Here’s a Few Important Tips:

  • Preparing the soil:
    Plants can’t grow if their roots can’t grow out into the surrounding soil. Therefore it is absolutely essential that the soil is thoroughly dug up and loosened before you even think about planting your plants. This is the single most important factor which will determine the success of your planting.
  • Digging the hole:
    Once the soil is thoroughly prepared, all you need to do is dig a hole just a little larger than the pot the plant is in. If the soil is properly prepared, this should be a very easy job with a spade or even your bare hands.
  • Planting:
    1. Remove the plant gently from the pot by tipping it carefully upside down and sliding the pot off. Be very careful that the potting mix does not fall away from the roots. DO NOT TEASE THE ROOTS OUT. Teasing the roots is an old wives’ tale left over from a bygone era. Modern nursery technology ensures that you should never have to purchase a root-bound plant. In fact, pulling at the roots of native plants will most likely kill them, since you will be pulling off the fine feeder roots which absorb the water and nutrients.
    2. Place the plant gently in the hole so that the top of the root ball is just below the soil surface.
    3. Back-fill around the root-ball with fine friable soil.
    4. Gently firm the soil around the plant. DO NOT STOMP OR COMPACT THE SOIL.
    5. DO NOT add fertiliser to the hole. Yuruga’s plants have long-life fertiliser in the potting mix – plenty to last for a couple of months. It is incredibly easy to kill a young plant with fertiliser, and this is one of the major causes of death in new planting. Better to be safe than sorry, so DON’T FERTILISE WHEN PLANTING!
  • Watering:
    Water every plant as soon as you have planted it, with at least a bucket-full of water, even if it’s raining. It’s pretty unlikely that a shower of rain will amount to the equivalent of a bucketful of water – that’s many, many inches! So water even if it’s raining. Failure to water enough when you plant is the highest cause of death in new plantings.
  • Mulching:
    Cover the soil around your plants with organic mulch.
  • Staking:
    Avoid staking if possible since this only encourages weak stems and trunks. A light pruning is often all that’s needed to make a plant stand upright on its own, or alternatively prop it up with a log or rock so that there is still room for movement. Trunks will only strengthen if they are exposed to movement, so if staking is really necessary, tie the plant as loosely as possible, and remove the tie as soon as possible. If a tie is left around a trunk, it will ring bark and kill the tree.

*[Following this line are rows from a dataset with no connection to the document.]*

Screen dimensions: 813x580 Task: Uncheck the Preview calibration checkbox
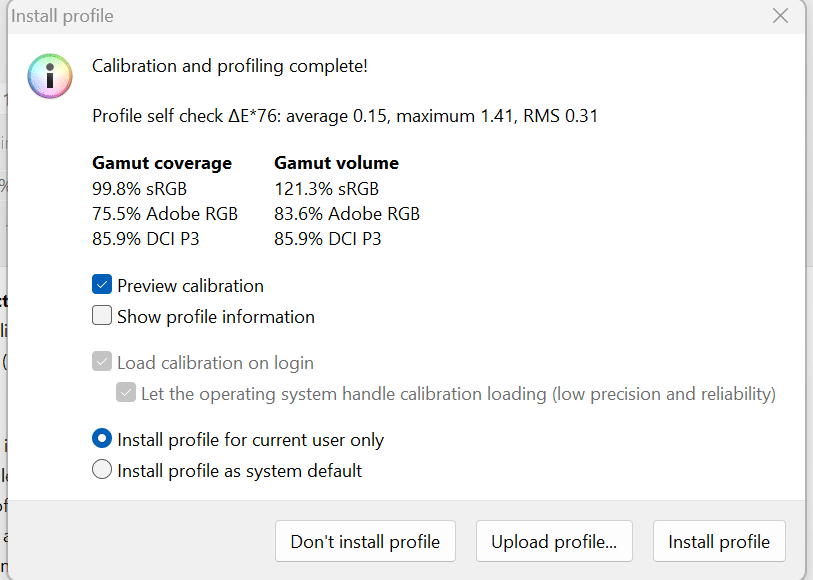tap(102, 285)
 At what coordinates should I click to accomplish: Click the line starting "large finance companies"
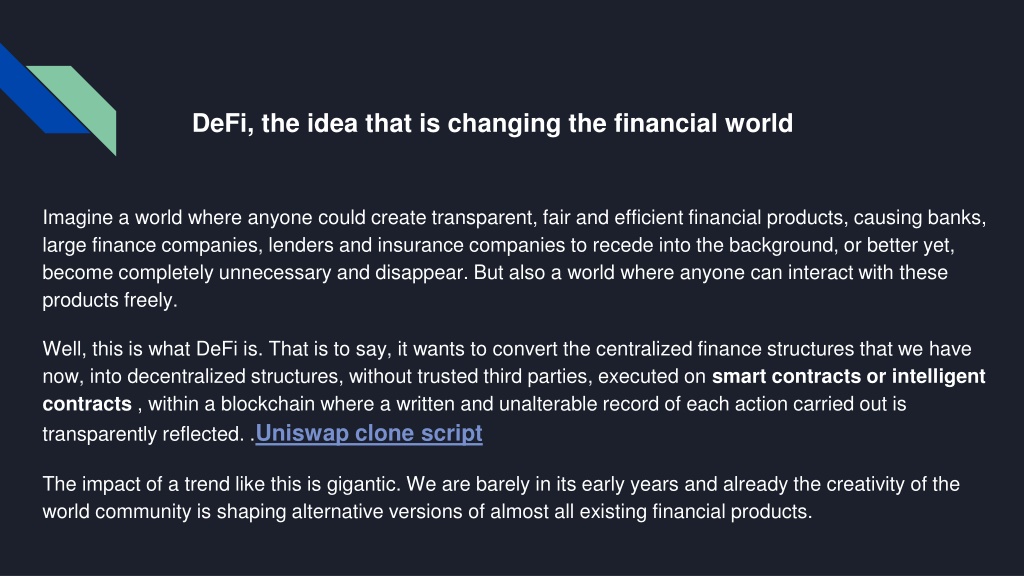click(x=498, y=246)
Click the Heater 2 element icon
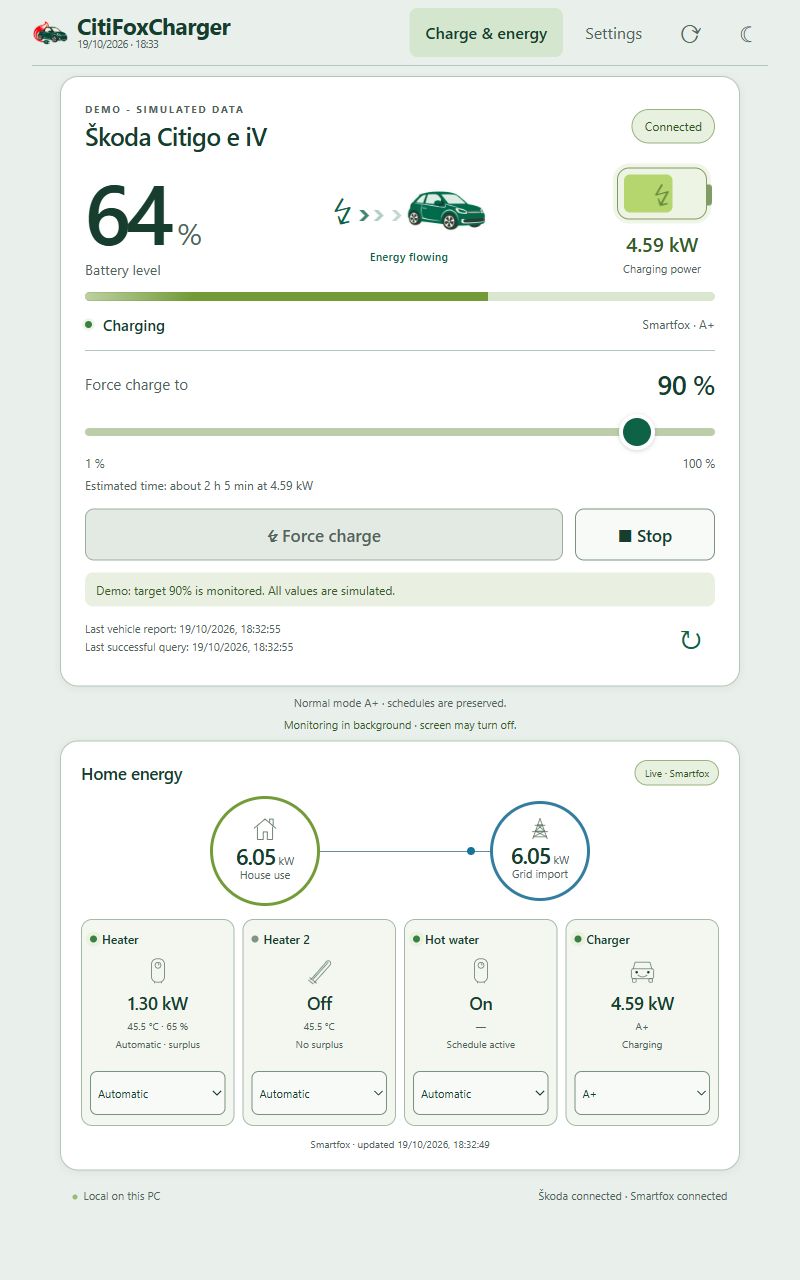The image size is (800, 1280). pyautogui.click(x=319, y=971)
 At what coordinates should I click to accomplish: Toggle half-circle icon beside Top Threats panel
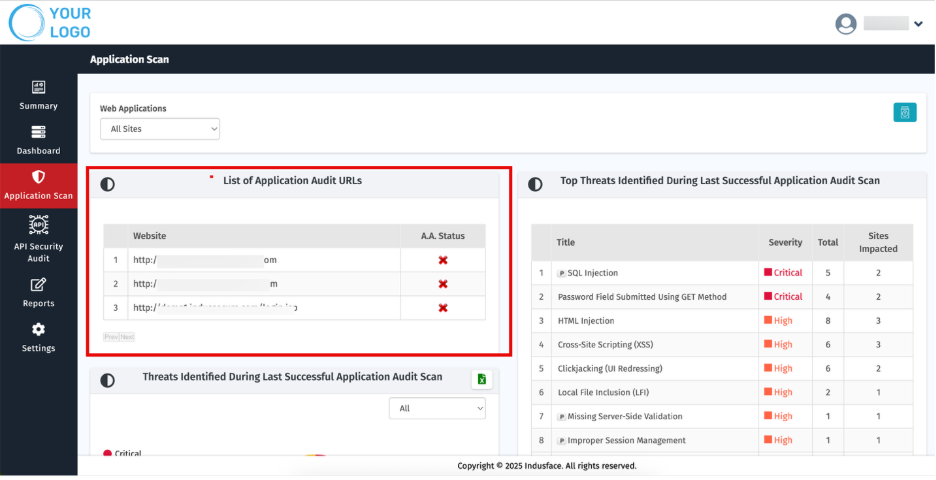[535, 184]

For more information on the topics above, read the other leaflets in our comprehensive series of Information Sheet available at Yuruga Nursery.

When you get your plants home…

  • Except for a few shady varieties such as ferns, Yuruga’s plants are totally sun-hardened when you buy them. Take them home and plant them out in the full sun straight away.
  • There is absolutely NO NEED to keep your plants for a few weeks at your place in order to “acclimatise” them before planting.
  • Do all your planning and preparation first, and buy your plants last. Get yourself organised so that you can plant them the same day you buy them.

If you cannot plant your plants straight away…


Don’t rely on a sprinkler, and don’t wave the hose over the top – the water must thoroughly soak the potting mix in the pot. Failure to water plants kept in pots every day will almost certainly mean that they die.

Transporting your plants home:

  • Plants must be transported in a covered vehicle. Plants carried on the back of an open ute or truck will suffer severe wind damage and it is essential that this be avoided.
  • Up to 50 plants can usually be carried in any sedan, using either the boot or back seat. 
20 plants (equivalent to 5 shopping bags) take up only 60 cm x 60 cm of space.
  • If you have an open ute, bring a tarpaulin (with a suitable length of rope) to cover your plants or enough boxes to pack the plants in.
The information provided here on this Information Sheet is of a general nature only, and is not intended to provide specific advice about any individual’s specific situation.